Masa remaja adalah masa yang sangat
indah tanpa beban. Namun setelah masa itu berlalu, hidup mulai diisi
dengan pertanyaan-pertanyaan rumit. Semenjak meninggalkan bangku SMA,
puluhan pertanyaan berdesakan masuk memenuhi pikiran, menagih sebuah
jawaban. Mereka berlahan lalu berubah, bermetamorfosis menjadi beban.
“Kamu bakalan kuliah kan? Kuliah dimana? Ambil jurusan apa? Yakin bakal
kuliah? Uang dari mana?”
Mengingat keuangan keluarga yang tidak begitu baik, bangku perkuliahan menjadi salah satu mimpi yang tidak pernah saya yakini dengan sungguh-sungguh. Keadaan serba terbatas selalu menghadapkan saya kepada pilihan-pilihan yang tidak bisa diingkari. Pilihan yang ada saat itu hanya dua, saya kuliah di Perguruan Tinggi Negeri atau tidak kuliah sama sekali. Untuk seorang calon mahasiswi yatim beribu PNS, biaya perkuliahan di Perguruan Tinggi Swasta memang tidak pernah bersahabat. Namun, Perguruan Tinggi Negeri pun bukanlah mimpi setinggi nyiur kelapa yang tergapai hanya dalam satu lompatan tinggi. Nilai-nilai akademis semasa SMA membuat saya harus berusaha 10 kali lipat lebih keras dari biasanya. Menunggu dalam ketidakpastian memang menyiksa, tetapi tiada senyum yang dapat mengimbangi rasa syukur saat mendengar kabar kelulusan saya.

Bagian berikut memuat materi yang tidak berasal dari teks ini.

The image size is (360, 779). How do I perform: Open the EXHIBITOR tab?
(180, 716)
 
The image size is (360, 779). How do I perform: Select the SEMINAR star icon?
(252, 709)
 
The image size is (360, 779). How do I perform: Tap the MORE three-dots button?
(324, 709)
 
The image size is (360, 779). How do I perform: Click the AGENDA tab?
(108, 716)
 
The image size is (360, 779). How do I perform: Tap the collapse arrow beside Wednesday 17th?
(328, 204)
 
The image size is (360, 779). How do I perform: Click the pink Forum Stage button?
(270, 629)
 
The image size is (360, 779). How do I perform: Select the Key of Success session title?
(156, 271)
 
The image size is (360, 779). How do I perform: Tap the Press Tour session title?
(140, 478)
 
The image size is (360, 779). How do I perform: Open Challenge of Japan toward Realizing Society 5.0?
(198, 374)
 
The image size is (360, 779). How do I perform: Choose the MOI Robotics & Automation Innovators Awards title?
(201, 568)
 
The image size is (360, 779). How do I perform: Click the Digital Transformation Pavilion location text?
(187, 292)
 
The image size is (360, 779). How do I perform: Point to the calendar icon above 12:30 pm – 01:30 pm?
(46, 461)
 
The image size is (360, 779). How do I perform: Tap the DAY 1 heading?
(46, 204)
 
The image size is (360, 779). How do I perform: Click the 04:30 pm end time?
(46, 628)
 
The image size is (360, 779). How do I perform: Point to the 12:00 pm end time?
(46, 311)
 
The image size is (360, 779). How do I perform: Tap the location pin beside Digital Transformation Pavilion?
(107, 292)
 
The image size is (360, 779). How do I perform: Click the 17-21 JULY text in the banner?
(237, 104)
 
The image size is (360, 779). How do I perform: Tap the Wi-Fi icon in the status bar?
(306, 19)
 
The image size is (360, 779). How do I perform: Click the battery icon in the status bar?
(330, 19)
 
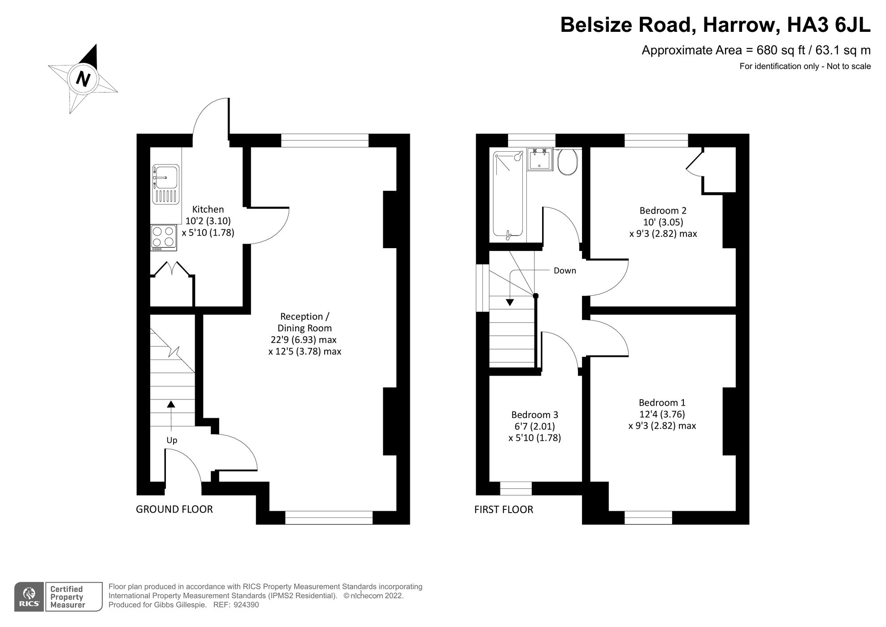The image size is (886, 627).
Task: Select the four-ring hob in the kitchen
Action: click(x=164, y=237)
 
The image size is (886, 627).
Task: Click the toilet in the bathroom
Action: click(x=568, y=162)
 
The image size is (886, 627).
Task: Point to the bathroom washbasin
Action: click(x=540, y=159)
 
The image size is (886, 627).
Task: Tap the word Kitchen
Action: click(x=208, y=209)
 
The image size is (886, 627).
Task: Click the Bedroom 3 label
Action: click(x=534, y=415)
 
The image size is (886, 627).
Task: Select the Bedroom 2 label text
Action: click(x=663, y=210)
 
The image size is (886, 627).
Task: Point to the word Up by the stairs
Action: click(x=172, y=440)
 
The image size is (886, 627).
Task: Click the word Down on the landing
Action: click(x=565, y=271)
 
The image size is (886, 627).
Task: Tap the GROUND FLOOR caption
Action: click(x=174, y=509)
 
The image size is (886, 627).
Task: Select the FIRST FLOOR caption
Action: click(x=504, y=509)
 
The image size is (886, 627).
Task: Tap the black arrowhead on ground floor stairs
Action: click(x=171, y=404)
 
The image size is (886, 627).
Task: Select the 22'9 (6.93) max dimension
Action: click(x=304, y=340)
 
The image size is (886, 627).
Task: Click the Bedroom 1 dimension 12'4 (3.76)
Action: click(x=662, y=414)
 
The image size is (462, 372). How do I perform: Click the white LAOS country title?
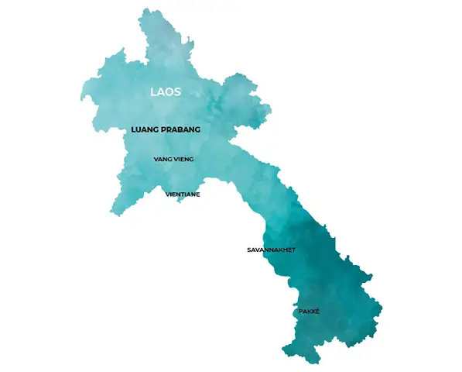[x=166, y=91]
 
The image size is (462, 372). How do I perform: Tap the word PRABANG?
[x=182, y=130]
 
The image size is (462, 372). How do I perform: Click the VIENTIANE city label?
[x=183, y=195]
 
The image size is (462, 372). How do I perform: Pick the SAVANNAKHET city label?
[x=271, y=250]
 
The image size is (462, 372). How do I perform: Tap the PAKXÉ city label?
[x=309, y=312]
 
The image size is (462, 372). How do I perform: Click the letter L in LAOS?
[x=152, y=91]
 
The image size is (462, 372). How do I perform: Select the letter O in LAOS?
[x=171, y=91]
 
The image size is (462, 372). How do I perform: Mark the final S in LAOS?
[x=179, y=91]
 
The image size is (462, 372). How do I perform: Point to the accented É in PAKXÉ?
[x=317, y=312]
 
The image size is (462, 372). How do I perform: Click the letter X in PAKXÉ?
[x=313, y=312]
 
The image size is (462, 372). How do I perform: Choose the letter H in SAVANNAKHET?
[x=286, y=250]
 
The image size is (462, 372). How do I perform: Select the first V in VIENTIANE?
[x=168, y=195]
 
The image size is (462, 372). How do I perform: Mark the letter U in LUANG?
[x=139, y=130]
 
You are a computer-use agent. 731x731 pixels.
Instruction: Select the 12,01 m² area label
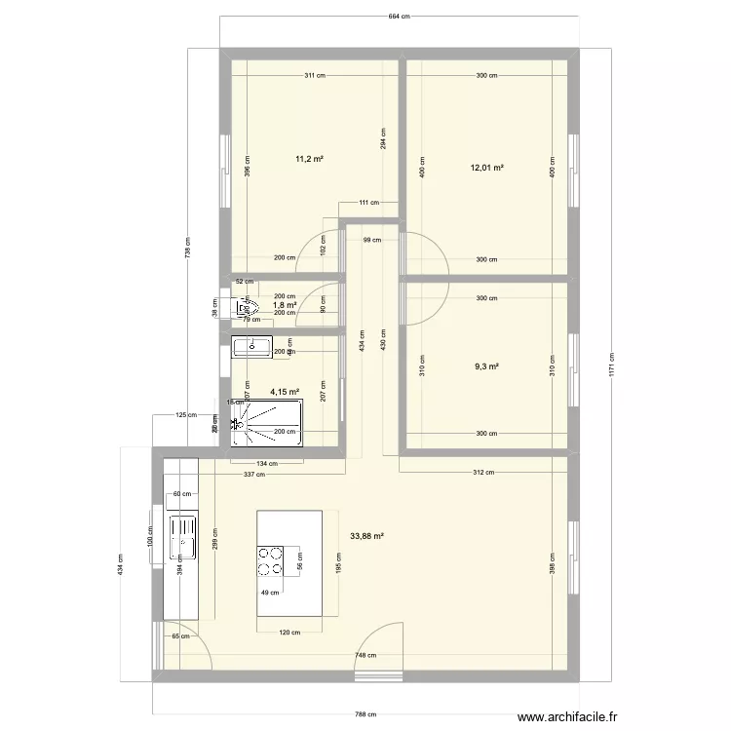(486, 168)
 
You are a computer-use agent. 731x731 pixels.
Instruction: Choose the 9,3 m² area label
(486, 366)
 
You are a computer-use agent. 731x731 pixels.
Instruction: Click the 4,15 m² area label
(285, 392)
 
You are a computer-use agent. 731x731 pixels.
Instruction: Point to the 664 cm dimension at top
(398, 18)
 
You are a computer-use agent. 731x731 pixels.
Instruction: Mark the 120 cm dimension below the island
(288, 633)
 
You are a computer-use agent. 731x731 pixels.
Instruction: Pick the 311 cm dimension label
(314, 75)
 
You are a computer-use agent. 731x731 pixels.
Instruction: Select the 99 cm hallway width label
(372, 240)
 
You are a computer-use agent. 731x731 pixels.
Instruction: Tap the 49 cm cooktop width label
(269, 592)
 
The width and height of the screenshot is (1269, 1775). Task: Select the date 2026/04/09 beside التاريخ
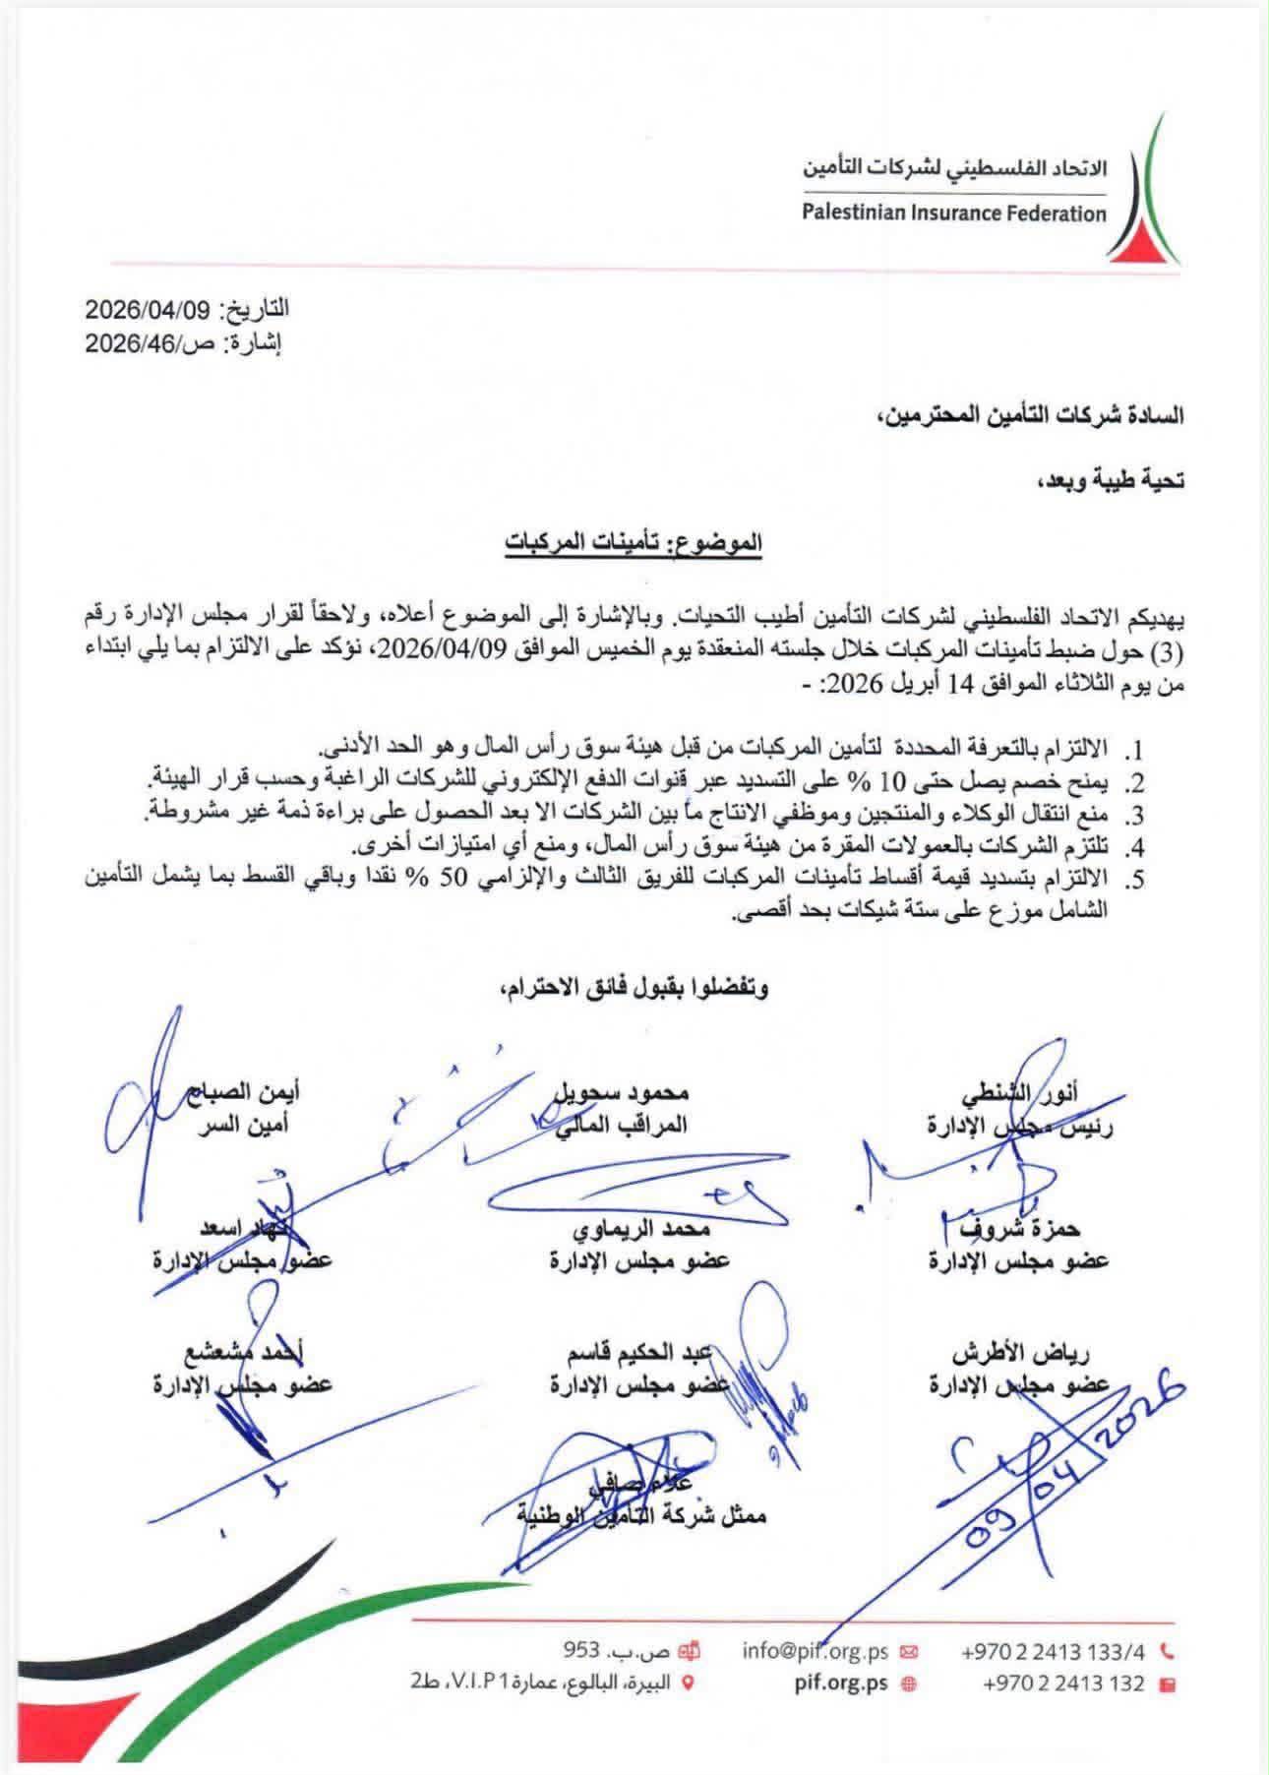(x=149, y=309)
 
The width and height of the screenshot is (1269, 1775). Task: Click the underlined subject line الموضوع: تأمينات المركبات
(x=633, y=540)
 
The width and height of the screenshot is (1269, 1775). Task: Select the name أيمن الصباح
(x=250, y=1092)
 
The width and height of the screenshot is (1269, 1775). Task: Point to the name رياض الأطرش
(x=1022, y=1354)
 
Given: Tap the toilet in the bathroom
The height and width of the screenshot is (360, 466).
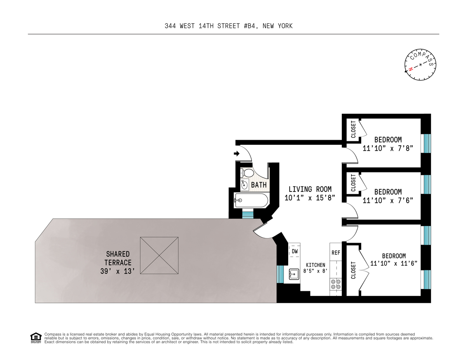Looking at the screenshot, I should pos(247,172).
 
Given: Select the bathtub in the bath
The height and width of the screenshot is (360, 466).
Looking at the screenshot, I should pos(251,200).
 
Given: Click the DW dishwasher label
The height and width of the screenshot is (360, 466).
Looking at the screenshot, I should pos(295,251).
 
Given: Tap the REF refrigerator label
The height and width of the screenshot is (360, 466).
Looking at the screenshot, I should pos(336,253).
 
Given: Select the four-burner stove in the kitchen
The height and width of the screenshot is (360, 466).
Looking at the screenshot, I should pos(335,284).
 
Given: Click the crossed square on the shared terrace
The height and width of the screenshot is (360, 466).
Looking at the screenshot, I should pos(159,256).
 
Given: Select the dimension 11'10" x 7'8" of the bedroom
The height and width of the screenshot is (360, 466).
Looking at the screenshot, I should pos(388,148).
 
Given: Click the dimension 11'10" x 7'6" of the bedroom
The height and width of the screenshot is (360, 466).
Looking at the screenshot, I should pos(388,200).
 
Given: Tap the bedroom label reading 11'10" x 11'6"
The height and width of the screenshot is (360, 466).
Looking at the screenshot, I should pos(393,263).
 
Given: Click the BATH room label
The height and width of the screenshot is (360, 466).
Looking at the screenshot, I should pos(259,185).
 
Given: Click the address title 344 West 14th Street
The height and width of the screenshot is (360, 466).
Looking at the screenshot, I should pos(228,26).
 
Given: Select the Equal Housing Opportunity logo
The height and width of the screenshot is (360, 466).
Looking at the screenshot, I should pos(36,338).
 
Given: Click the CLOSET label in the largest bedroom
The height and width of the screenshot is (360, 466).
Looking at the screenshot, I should pos(353,270).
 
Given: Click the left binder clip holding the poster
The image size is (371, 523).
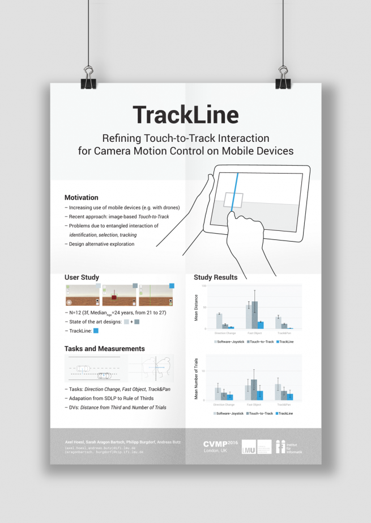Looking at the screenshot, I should pos(89,78).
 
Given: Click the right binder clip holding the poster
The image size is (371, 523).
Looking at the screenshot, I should pos(282,78).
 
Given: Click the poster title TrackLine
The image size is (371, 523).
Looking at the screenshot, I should pos(185,115).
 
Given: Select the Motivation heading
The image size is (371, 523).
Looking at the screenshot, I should pos(82,198).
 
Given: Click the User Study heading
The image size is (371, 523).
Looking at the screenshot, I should pos(82,277).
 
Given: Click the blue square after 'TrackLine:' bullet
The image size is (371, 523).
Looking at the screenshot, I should pos(96,331).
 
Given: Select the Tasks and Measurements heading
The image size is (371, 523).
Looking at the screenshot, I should pos(105,349).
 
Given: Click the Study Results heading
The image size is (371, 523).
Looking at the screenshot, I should pos(215,277).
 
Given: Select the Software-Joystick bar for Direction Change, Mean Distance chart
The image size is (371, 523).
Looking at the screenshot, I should pos(219,321).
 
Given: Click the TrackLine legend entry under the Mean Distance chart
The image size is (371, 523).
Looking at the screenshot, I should pos(285,341).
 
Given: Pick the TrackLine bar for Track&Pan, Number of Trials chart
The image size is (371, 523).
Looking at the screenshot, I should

Kebahagiaan itu relatif dan kepuasan itu tentatif. Menyatu dalam tubuh Perguruan Tinggi Negeri yang dikata-kata merupakan perguruan negeri terbaik di kota ini (Medan), ternyata belum mampu membebaskan saya dari peluru pertanyaan yang menembaki kepala dan mental saya hingga tumbang perlahan-lahan. Mulailah kerabat, tetangga, bahkan orang yang sekadar numpang lewat dalam hidup saya berkomentar ini itu, “Nanti kalau sudah lulus bisa kerja dimana dengan gelar seperti itu? Kenapa gak pilih jurusan lain saja, kan lebih banyak lapangan pekerjaannya tuh? Kapan lulusnya? IP kamu berapa? Pertanyaan berlanjut terus bahkan setelah saya mendapatkan gelar sarjana. Kamu sudah kerja? Kerja dimana? Kenapa melakukan pekerjaan seperti itu? Dapat gaji berapa?
Hal yang paling menjemukan di Indonesia ini adalah pikiran-pikiran umum yang senantiasa menggeneralisasikan segala hal dengan kebiasaan. Pikiran-pikiran seperti itulah yang tanpa sadar mengintimidasi mental dan memaksa kita membiasa agar tidak terlihat luar biasa. Masyarakat kebanyakan beranggapan bahwa seorang sarjana itu seharusnya berada di kantoran, pakai baju rapi, gaji yang lumayan tinggi, pemikiran orang zaman dulu yang cenderung konvensional. Sungguhpun demikian, saya tidak dapat menepis bahwa pemikiran itu sempat mengendalikan saya. Saya pun akhirnya bekerja ke perusahaan bernama dengan gaji “gede” di tangan, tetapi semua ide kreatif saya dimentahkan oleh pimpinan karena terlalu “WOW”, beresiko, dan tidak biasa. Lalu saya putuskan berhenti bekerja dan membuka usaha online shop yang masih saya jalani sampai saat ini.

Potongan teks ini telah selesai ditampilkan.